You can see loss aversion having the opposite effect in ineffective communications by the green movement. The climate change campaigner George Marshall writes that it’s especially hard to think about climate change, and that makes it a particularly difficult thing to communicate about.

“It lends itself to multiple interpretations of causality, timing, and impact. This leaves it extremely vulnerable to our innate disposition to select or adapt information so that it confirms our preexisting assumptions.”

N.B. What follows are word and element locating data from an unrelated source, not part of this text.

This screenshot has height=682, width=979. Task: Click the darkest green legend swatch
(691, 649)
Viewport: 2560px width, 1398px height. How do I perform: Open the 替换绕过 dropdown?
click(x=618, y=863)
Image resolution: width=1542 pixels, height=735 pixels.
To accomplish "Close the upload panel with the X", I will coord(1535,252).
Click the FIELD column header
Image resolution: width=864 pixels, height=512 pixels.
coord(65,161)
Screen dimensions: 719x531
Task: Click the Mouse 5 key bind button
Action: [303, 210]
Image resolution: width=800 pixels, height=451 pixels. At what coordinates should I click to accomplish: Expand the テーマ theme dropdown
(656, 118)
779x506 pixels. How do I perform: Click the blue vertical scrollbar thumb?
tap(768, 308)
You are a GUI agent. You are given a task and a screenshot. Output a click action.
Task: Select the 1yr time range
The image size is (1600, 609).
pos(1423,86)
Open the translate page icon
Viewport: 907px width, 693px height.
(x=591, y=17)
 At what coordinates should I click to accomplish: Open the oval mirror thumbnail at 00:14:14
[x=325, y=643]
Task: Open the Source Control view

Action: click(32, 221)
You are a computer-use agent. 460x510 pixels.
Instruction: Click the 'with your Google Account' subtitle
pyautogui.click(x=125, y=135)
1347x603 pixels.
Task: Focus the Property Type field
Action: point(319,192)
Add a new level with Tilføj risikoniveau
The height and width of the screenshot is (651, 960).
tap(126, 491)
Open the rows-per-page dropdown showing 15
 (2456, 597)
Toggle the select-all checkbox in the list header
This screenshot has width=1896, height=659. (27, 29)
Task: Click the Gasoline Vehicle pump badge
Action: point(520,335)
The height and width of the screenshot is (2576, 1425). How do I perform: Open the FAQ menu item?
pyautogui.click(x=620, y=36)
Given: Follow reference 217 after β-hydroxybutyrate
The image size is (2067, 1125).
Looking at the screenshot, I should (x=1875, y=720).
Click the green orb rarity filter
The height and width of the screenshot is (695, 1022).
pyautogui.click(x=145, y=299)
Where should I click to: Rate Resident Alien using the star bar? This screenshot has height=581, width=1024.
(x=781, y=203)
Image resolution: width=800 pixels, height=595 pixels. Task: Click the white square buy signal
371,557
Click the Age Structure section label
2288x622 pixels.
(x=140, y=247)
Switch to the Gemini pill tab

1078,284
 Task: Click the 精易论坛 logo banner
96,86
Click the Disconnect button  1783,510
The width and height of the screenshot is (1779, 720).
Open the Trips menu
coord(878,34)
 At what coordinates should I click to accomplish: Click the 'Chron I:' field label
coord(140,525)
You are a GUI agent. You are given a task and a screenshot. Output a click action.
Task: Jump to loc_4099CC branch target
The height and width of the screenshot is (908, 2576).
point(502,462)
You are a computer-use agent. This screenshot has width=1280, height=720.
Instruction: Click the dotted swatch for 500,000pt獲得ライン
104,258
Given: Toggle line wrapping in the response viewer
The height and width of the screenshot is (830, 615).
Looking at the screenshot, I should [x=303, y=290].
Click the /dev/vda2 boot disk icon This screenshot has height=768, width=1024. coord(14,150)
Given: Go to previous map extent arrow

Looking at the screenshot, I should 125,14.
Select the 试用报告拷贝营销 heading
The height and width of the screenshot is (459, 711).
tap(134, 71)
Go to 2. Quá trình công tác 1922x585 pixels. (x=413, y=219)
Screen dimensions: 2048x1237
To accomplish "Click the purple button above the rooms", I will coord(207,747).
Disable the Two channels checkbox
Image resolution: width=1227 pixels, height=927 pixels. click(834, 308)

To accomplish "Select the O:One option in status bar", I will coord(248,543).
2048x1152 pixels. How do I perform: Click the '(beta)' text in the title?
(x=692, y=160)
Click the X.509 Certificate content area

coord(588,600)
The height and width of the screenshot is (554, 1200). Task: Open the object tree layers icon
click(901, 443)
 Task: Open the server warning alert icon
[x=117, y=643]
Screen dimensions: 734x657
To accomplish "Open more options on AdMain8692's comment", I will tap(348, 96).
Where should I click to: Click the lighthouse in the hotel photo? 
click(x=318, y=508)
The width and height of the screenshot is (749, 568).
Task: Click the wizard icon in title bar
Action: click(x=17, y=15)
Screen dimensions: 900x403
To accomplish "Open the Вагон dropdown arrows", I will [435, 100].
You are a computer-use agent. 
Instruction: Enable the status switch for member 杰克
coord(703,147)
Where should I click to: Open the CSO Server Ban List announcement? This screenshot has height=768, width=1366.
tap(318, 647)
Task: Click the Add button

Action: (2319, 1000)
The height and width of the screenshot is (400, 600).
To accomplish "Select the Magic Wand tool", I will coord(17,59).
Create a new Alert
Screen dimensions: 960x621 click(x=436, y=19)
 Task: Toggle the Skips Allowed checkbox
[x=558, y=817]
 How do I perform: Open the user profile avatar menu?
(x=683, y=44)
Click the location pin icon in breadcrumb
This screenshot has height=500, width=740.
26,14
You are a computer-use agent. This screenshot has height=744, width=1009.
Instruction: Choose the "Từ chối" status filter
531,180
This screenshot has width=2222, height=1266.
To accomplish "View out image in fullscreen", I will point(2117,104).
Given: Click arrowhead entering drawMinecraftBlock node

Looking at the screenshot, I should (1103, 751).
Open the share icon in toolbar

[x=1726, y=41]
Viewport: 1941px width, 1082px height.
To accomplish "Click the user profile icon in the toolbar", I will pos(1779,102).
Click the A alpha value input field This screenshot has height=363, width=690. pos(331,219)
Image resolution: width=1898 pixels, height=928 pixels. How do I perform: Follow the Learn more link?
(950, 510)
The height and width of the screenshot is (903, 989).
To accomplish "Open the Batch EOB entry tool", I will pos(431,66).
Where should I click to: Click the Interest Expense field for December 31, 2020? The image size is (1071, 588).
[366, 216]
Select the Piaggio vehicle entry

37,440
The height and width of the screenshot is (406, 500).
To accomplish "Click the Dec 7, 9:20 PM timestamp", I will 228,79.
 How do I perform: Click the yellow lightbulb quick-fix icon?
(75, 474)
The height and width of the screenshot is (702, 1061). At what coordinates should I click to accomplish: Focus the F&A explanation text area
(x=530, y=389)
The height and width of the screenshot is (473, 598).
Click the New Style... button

In YouGov polling at the start of 2020, three quarters of respondents overall (74%) said they were concerned about climate change. This view held large majorities regardless of political or demographic characteristics. But barely one in ten have reduced the amount of meat they eat over the past year for the sake of the environment. And only 35% would support more taxes and increased government spending to combat climate change.

UK climate action group Extinction Rebellion seriously misjudged how its audience would respond to its messaging in its 2019 call to action

Sometimes it falls upon a generation to be great, said Mandela. History is calling from the future, a hundred years from now. Half a hundred years. Ten. Today. Calling the conscience of humanity to act with the fierce urgency of now. This is the time. Wherever we are standing is the place. We have just this one flickering instant to hold the winds of worlds in our hands, to vouchsafe the future. This is what destiny feels like. We have to be greater than we have ever been, dedicated, selfless, self-sacrificial.

A communicator following Orwell’s advice to let the meaning choose the word would not “vouchsafe the future” – it means to give in a condescending way. This flourish is potentially counter-productive, given the stereotype of climate change campaigners as middle-class do-gooders intent on curbing the habits of the working class. The call to “hold the winds of worlds in our hands” is not just meaningless but its literary tone is likely to alienate listeners. Meanwhile, the unexplained reference to Mandela indicates that this message is aimed at those already involved in left-wing politics.

The critical failing of Extinction Rebellion’s call to action is the use of passive voice – which means no one is  specifically called upon to take action. In general, the more uncertainty I express, the less responsive you’ll be. Know your words, know your subject, and know what your audiences are thinking and feeling.